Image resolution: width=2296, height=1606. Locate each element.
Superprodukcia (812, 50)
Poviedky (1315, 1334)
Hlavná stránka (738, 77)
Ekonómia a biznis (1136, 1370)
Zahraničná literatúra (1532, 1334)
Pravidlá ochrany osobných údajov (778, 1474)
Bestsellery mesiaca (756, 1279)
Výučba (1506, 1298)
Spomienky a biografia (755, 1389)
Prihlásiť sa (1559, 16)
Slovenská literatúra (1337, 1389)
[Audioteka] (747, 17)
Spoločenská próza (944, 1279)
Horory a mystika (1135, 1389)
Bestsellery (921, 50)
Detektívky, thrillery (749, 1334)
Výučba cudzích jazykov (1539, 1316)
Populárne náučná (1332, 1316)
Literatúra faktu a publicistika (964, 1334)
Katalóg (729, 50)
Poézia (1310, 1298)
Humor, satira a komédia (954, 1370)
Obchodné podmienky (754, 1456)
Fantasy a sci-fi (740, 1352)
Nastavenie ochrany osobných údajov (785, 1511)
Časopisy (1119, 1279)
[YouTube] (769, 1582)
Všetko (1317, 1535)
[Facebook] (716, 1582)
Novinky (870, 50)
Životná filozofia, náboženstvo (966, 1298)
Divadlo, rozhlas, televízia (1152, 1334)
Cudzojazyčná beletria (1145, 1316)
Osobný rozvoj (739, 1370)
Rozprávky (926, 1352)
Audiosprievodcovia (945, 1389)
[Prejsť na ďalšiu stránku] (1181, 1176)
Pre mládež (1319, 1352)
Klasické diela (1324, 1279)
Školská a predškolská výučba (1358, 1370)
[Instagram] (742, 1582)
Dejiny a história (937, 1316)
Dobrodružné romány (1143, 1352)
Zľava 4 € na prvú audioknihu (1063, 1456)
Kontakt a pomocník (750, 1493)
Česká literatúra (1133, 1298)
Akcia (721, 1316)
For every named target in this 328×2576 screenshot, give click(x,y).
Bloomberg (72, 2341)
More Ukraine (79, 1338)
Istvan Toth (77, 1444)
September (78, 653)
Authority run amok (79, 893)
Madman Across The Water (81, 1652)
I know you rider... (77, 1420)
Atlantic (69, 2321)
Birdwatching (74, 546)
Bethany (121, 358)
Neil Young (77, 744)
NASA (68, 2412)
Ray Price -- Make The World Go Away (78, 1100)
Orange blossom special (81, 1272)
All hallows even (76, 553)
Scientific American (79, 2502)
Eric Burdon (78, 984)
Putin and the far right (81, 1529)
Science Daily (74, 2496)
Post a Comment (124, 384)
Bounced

******

§ What the task asks
Write out every entry again exactly, please, with nothing missing.

§ Exercise result
Image resolution: width=2296, height=1606. Locate each element.
Superprodukcia (812, 50)
Poviedky (1315, 1334)
Hlavná stránka (738, 77)
Ekonómia a biznis (1136, 1370)
Zahraničná literatúra (1532, 1334)
Pravidlá ochrany osobných údajov (778, 1474)
Bestsellery mesiaca (756, 1279)
Výučba (1506, 1298)
Spomienky a biografia (755, 1389)
Prihlásiť sa (1559, 16)
Slovenská literatúra (1337, 1389)
[Audioteka] (747, 17)
Spoločenská próza (944, 1279)
Horory a mystika (1135, 1389)
Bestsellery (921, 50)
Detektívky, thrillery (749, 1334)
Výučba cudzích jazykov (1539, 1316)
Populárne náučná (1332, 1316)
Literatúra faktu a publicistika (964, 1334)
Katalóg (729, 50)
Poézia (1310, 1298)
Humor, satira a komédia (954, 1370)
Obchodné podmienky (754, 1456)
Fantasy a sci-fi (740, 1352)
Nastavenie ochrany osobných údajov (785, 1511)
Časopisy (1119, 1279)
[YouTube] (769, 1582)
Všetko (1317, 1535)
[Facebook] (716, 1582)
Novinky (870, 50)
Životná filozofia, náboženstvo (966, 1298)
Divadlo, rozhlas, televízia (1152, 1334)
Cudzojazyčná beletria (1145, 1316)
Osobný rozvoj (739, 1370)
Rozprávky (926, 1352)
Audiosprievodcovia (945, 1389)
[Prejsť na ďalšiu stránku] (1181, 1176)
Pre mládež (1319, 1352)
Klasické diela (1324, 1279)
Školská a predškolská výučba (1358, 1370)
[Instagram] (742, 1582)
Dejiny a história (937, 1316)
Dobrodružné romány (1143, 1352)
Zľava 4 € na prvú audioknihu (1063, 1456)
Kontakt a pomocník (750, 1493)
Česká literatúra (1133, 1298)
Akcia (721, 1316)
For every named target in this 328×2576 screenshot, give click(x,y).
Bloomberg (72, 2341)
More Ukraine (79, 1338)
Istvan Toth (77, 1444)
September (78, 653)
Authority run amok (79, 893)
Madman Across The Water (81, 1652)
I know you rider... (77, 1420)
Atlantic (69, 2321)
Birdwatching (74, 546)
Bethany (121, 358)
Neil Young (77, 744)
NASA (68, 2412)
Ray Price -- Make The World Go Away (78, 1100)
Orange blossom special (81, 1272)
All hallows even (76, 553)
Scientific American (79, 2502)
Eric Burdon (78, 984)
Putin and the far right (81, 1529)
Science Daily (74, 2496)
Post a Comment (124, 384)
Bounced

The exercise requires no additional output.